Understanding Society Survey Manager Jon Burton blogs on a series of presentations at this year’s conference on attrition.
A morning session, Survey Attrition, had prepared us for how to handle attrition in longitudinal surveys – through weighting or imputation – and how to characterise attrition among migrants and across the life of the British Household Panel Survey. The afternoon session looked at what can be done to reduce non-response in the first place.
The first presentation by Mark Wooden set out the reasons why we spend a disproportionate amount of effort to chase the hard-to-get cases.
The analyses presented showed that those who were hard-to-get were different in a number of characteristics to those who were either easy-to-get or non-responders. Using data from the Household, Income and Labour Dynamics in Australia Survey HILDA, he also demonstrated that a majority (around 70%) of those who were hard-to-get at one wave were easy-to-get at the next wave, suggesting that the level of ‘persistently hard-to-get’ was relatively low.
Whilst those who were hard-to-get were more likely to not respond at the next wave – most of them didn’t (80%+ participated at the next wave). However, there may be some implications for data quality – with those hard-to-get at a particular wave being more likely than the easy-to-get to not respond to income questions, or to round-up to the nearest $1000 when reporting wages or pension income.
The hard-to-get were also less likely to complete the self-completion portion of the interview. However, since most hard-to-get were easy-to-get at the next wave, it was worth the effort to keep them in the sample.
The second presentation, by Oliver Tatum and Angie Osborn from the Office for National Statistics, used an experiment on the Wealth and Assets Survey to show the effect of a keep-in-touch exercise (KITE) on response and updated information on movers.
The KITE was generally done 4 months before interview – 20 months after the previous interview. Oliver and Angie experimented with this KITE, with one-quarter of the sample receiving the standard telephone catch-up, one quarter receiving a new leaflet for respondents which asked them to update their details, one quarter receiving both the telephone catch-up and the newsletter and the final quarter receiving nothing.
They found that the telephone KITE was effective for identifying movers and tracing them to their new location. There was an additional positive effect on final response rates for those who received both the telephone and newsletter KITE. However, there was no effect on the timing of the newsletter (ranging from 4-9 months before interview).
The final presentation, by Richard Boreham of NatCen Social Research, used data from the fifth wave of the Understanding Society Innovation Panel mixed-mode to create a model which would optimise the allocation of households to a web-based survey (CAWI).

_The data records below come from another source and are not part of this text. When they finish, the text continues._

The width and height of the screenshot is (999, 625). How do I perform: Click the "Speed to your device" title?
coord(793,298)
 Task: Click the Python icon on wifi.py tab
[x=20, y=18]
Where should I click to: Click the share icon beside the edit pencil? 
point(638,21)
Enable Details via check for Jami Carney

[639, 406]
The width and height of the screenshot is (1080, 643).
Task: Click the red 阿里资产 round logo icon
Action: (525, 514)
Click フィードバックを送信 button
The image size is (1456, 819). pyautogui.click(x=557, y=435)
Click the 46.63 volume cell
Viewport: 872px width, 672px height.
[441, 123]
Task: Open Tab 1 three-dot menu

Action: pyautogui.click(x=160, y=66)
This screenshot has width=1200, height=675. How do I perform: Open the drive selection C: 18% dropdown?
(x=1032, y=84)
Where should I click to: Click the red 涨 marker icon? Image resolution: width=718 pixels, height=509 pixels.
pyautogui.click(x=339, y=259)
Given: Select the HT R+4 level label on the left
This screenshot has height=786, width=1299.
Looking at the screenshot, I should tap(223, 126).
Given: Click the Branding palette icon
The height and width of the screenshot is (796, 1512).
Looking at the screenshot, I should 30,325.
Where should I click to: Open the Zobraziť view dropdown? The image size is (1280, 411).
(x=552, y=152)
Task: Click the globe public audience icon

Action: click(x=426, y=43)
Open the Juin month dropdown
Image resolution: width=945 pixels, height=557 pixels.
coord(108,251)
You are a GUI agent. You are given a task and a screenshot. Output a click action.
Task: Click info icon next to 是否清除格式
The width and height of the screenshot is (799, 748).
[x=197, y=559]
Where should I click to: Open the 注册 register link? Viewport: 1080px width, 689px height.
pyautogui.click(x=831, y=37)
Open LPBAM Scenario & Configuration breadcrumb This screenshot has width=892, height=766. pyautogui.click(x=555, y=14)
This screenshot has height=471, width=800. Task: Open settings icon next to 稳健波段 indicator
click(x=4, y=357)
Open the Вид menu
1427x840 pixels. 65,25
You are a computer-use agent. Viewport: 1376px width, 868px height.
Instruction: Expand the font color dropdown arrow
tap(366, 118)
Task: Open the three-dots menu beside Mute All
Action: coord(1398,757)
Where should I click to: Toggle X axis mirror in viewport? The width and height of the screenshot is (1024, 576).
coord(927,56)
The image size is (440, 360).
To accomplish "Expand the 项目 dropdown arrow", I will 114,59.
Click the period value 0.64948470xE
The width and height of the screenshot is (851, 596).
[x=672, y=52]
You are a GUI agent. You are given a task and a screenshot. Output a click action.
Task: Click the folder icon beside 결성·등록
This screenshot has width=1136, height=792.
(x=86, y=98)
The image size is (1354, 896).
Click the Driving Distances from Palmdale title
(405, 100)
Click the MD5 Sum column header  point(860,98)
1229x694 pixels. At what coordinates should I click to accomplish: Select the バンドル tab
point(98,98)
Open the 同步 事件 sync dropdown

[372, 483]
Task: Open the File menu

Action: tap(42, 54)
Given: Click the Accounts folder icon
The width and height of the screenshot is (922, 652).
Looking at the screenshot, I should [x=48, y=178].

There was a trade-off between allocating more household to CAWI and getting a lower response rate, as more of the households who were less likely to participate on-line were allocated to the CAWI. Likewise, the more households allocated to CAWI, the lower response-rate would be achieved by face-to-face interviewers, as they would be left with the harder households.
This model was used to predict that there would be a range of allocations which would optimise the response rate from both the web and face-to-face interviews.